Selon un rapport de l’ONU publié en février 2017, plusieurs pays africains continuent toutefois d’entretenir des relations avec la Corée du Nord.

La Namibie, par exemple, où deux conglomérats militaires nord-coréens opèrent depuis 2016. Mais aussi le Nigeria, l’Angola, la Guinée équatoriale, le Sénégal, l’Érythrée et l’Éthiopie.

Ce même rapport trace la livraison d’armes nord-coréennes au régime de Joseph Kabila en RDC, notamment des pistolets automatiques pour la garde présidentielle. En retour, la RDC aurait vendu de l’uranium à Pyongyang. Mais le gouvernement congolais dément ces informations. La RDC n’entretient aucun lien avec la Corée du Nord, nous dit Lambert Mende, le porte-parole du gouvernement congolais.

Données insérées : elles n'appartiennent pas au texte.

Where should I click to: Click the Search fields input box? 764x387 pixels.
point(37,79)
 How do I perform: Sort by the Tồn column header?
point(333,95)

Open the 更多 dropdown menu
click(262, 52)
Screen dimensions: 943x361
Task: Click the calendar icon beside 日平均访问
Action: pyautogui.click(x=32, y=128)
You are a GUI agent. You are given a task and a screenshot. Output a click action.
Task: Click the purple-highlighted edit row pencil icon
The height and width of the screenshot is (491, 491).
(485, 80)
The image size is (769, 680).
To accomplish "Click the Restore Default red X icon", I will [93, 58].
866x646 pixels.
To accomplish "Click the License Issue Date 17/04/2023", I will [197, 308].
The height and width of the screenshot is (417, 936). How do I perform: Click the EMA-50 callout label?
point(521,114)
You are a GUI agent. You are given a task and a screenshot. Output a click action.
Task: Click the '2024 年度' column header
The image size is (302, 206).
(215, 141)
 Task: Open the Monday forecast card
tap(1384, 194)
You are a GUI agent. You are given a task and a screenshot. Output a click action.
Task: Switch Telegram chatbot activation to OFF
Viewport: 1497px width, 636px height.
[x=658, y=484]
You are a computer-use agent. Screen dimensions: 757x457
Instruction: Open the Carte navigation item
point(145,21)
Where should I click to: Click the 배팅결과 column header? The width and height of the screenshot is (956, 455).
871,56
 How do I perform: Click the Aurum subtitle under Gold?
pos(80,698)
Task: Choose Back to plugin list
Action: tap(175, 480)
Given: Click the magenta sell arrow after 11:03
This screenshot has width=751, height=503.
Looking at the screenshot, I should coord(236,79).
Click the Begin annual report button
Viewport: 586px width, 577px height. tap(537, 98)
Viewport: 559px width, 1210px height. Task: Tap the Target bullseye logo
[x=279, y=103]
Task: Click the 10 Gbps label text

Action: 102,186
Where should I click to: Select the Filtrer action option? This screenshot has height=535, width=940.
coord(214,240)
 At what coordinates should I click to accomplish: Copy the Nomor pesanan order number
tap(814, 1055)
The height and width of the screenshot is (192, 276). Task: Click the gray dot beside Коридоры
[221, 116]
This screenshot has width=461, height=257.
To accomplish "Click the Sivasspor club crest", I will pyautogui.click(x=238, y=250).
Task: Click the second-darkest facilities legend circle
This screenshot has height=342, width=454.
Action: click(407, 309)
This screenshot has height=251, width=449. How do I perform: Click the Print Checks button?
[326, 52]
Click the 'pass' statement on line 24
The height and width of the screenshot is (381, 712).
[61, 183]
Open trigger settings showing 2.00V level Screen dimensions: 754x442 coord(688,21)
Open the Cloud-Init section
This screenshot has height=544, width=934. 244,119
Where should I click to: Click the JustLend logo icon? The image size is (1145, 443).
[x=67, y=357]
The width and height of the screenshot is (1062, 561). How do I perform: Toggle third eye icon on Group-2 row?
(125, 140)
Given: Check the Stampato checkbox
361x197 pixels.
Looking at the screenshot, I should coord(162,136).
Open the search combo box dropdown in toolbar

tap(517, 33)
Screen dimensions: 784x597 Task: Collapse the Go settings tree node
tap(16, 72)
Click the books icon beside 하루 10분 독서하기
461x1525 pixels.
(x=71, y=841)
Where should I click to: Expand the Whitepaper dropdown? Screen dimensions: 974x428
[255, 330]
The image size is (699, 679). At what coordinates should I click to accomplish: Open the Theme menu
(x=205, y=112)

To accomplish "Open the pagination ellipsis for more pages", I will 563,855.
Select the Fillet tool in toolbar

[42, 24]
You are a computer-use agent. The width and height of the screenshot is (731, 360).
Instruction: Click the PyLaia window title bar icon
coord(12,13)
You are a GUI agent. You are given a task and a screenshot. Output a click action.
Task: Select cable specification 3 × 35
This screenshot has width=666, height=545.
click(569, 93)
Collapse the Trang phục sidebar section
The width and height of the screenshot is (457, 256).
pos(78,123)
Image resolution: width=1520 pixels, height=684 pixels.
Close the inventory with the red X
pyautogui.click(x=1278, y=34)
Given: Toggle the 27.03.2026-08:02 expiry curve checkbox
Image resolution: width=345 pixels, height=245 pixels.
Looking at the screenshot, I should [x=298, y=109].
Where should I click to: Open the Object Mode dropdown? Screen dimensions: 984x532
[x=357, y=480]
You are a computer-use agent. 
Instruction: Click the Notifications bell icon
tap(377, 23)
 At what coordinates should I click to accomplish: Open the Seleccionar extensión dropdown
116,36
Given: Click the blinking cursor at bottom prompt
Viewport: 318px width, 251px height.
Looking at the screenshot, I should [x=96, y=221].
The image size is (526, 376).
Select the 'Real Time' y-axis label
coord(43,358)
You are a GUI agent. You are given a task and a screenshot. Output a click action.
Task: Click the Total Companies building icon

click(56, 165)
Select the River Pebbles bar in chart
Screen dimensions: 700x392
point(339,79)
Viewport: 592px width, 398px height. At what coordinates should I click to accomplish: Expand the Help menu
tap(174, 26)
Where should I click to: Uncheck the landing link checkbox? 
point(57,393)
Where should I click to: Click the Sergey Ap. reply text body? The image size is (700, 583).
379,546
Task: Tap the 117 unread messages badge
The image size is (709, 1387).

«Curieusement, depuis qu’il y a ces histoires de bombe, on lit dans les journaux que nous livrons de l’uranium à la Corée du Nord. Personne n’achète notre uranium. Il n’y a aucun programme particulier, aucune alliance particulière avec la Corée du Nord, rien du tout», a confirmé Lambert Mende.

Un partenariat gagnant 

Pour Samuel Ramani, spécialiste de la Corée du Nord à l’Université d’Oxford, Pyongyang reste un partenaire très attractif pour certains pays d’Afrique qui ont besoin d’équipements militaires.

«De nombreuses importations d’uranium de la Corée du Nord sont originaires d’Afrique. La mine montante d’uranium de la Namibie et du Zimbabwe sont les principales sources. En contrepartie, la Corée du Nord fournit de l’armement, de l’assistance en formation militaire et surtout de projets de construction», a-t-il ajouté.

Si ces pays ont maintenu leurs relations avec la Corée du Nord, l’Ouganda lui, a officiellement pris ses distances. Le dernier essai nucléaire nord-coréen mené le 3 septembre, a, à nouveau, fait rugir la communauté internationale: le Conseil de sécurité de l’ONU a sur la table une résolution présentée par Washington pour sanctionner le régime nord-coréen.